■ **Exercise details**:
Extract and repeat verbatim the records between the line containing "This screenshot has height=1350, width=770." and the line containing "Action: (x=27, y=225)", inclusive.

..........

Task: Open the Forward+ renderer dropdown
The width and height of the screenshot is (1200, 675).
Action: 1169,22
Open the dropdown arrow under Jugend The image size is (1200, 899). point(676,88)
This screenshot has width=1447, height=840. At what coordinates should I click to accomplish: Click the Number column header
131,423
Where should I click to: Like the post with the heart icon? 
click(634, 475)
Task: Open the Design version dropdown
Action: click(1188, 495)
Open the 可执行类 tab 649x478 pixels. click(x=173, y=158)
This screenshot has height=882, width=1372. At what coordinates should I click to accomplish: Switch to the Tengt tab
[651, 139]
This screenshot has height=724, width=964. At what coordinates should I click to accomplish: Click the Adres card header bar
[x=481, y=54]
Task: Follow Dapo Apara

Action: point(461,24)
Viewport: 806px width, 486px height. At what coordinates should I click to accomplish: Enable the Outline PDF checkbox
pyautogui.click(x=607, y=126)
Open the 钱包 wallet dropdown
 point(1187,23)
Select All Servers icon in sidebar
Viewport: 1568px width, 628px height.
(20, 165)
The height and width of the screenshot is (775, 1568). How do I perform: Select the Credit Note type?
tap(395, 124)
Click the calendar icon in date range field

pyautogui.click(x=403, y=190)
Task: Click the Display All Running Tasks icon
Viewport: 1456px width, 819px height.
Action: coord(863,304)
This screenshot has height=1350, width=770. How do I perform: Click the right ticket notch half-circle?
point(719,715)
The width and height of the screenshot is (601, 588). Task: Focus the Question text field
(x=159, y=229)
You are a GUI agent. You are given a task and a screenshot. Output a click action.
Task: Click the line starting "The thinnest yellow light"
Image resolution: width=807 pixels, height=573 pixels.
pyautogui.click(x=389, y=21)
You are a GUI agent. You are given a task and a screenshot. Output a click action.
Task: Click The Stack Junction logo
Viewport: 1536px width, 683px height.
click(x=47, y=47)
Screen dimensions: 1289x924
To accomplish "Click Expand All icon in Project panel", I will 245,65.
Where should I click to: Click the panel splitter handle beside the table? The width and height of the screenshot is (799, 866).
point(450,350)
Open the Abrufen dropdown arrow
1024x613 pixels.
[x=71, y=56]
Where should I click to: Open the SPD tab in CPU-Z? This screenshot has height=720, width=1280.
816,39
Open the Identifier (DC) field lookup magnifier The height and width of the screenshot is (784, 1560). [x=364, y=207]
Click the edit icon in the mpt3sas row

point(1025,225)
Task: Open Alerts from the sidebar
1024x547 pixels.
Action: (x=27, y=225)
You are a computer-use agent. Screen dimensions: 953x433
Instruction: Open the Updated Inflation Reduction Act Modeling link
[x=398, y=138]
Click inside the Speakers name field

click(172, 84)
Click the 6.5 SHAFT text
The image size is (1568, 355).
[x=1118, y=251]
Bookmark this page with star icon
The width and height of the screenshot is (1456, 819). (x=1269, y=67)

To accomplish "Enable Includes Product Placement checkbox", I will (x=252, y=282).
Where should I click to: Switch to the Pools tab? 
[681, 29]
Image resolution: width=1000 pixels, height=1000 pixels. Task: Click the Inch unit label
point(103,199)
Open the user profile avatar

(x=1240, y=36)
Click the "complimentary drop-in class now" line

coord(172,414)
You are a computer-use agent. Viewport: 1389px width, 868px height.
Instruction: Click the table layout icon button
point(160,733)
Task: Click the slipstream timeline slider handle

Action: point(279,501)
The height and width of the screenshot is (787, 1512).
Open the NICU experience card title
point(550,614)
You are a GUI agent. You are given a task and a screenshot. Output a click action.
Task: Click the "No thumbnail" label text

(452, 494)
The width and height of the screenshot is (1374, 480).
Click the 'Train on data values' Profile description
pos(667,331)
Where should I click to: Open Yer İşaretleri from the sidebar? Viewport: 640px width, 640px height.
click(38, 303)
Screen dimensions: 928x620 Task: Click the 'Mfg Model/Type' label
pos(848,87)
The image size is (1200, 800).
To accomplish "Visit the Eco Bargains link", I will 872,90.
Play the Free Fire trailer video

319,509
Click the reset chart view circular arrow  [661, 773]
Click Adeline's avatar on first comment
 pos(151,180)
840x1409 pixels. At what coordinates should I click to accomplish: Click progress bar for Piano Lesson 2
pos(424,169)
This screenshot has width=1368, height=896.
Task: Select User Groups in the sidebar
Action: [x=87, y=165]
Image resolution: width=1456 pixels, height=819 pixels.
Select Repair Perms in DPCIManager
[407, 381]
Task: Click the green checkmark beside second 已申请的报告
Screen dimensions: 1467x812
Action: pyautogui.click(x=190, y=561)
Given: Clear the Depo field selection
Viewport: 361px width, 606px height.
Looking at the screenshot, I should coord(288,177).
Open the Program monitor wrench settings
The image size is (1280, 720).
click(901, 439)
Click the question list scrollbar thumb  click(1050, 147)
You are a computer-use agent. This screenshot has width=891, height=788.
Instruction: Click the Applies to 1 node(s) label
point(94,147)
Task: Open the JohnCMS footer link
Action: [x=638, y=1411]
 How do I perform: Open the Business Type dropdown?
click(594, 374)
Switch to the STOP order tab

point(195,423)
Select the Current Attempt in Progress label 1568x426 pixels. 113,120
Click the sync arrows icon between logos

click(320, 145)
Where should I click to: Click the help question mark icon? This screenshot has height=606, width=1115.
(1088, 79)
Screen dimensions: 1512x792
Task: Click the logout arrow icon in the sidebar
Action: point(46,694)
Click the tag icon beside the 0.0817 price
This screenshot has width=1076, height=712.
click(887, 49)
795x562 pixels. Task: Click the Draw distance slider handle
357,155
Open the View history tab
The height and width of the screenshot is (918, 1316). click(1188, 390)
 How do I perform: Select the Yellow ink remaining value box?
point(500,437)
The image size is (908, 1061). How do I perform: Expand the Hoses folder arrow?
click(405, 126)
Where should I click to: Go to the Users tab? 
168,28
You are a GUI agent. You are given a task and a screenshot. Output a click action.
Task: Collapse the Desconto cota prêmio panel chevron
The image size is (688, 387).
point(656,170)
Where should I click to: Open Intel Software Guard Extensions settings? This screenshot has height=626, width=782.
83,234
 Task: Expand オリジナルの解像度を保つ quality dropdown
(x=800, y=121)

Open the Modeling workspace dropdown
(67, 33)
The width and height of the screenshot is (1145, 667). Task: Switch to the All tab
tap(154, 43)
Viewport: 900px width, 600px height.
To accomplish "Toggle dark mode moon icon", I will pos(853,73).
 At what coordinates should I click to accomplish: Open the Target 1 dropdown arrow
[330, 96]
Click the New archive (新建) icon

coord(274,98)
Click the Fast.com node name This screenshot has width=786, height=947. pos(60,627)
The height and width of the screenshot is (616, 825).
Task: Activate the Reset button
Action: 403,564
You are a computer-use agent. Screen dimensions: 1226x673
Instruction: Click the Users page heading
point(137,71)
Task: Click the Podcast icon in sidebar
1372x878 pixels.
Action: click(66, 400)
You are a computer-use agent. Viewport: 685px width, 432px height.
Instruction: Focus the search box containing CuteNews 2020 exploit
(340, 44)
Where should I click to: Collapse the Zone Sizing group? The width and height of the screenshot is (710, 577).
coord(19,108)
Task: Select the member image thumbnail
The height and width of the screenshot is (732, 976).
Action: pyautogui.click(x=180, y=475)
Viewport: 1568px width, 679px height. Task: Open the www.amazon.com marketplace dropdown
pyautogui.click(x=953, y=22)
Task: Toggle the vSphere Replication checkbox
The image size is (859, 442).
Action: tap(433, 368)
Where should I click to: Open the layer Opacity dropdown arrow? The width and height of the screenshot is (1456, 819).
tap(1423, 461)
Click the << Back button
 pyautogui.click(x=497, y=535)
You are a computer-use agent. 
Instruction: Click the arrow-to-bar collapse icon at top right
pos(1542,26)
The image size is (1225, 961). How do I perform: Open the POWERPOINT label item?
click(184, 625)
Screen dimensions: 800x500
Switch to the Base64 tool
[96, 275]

..........

■ **Written answer**:
This screenshot has height=1350, width=770. How do I perform: Click the right ticket notch half-circle?
point(719,715)
The width and height of the screenshot is (601, 588). Task: Focus the Question text field
(x=159, y=229)
You are a GUI agent. You are given a task and a screenshot. Output a click action.
Task: Click the line starting "The thinnest yellow light"
Image resolution: width=807 pixels, height=573 pixels.
pyautogui.click(x=389, y=21)
You are a GUI agent. You are given a task and a screenshot. Output a click action.
Task: Click The Stack Junction logo
Viewport: 1536px width, 683px height.
click(x=47, y=47)
Screen dimensions: 1289x924
To accomplish "Click Expand All icon in Project panel", I will 245,65.
Where should I click to: Click the panel splitter handle beside the table? The width and height of the screenshot is (799, 866).
point(450,350)
Open the Abrufen dropdown arrow
1024x613 pixels.
[x=71, y=56]
Where should I click to: Open the SPD tab in CPU-Z? This screenshot has height=720, width=1280.
816,39
Open the Identifier (DC) field lookup magnifier The height and width of the screenshot is (784, 1560). [x=364, y=207]
Click the edit icon in the mpt3sas row

point(1025,225)
Task: Open Alerts from the sidebar
1024x547 pixels.
Action: (x=27, y=225)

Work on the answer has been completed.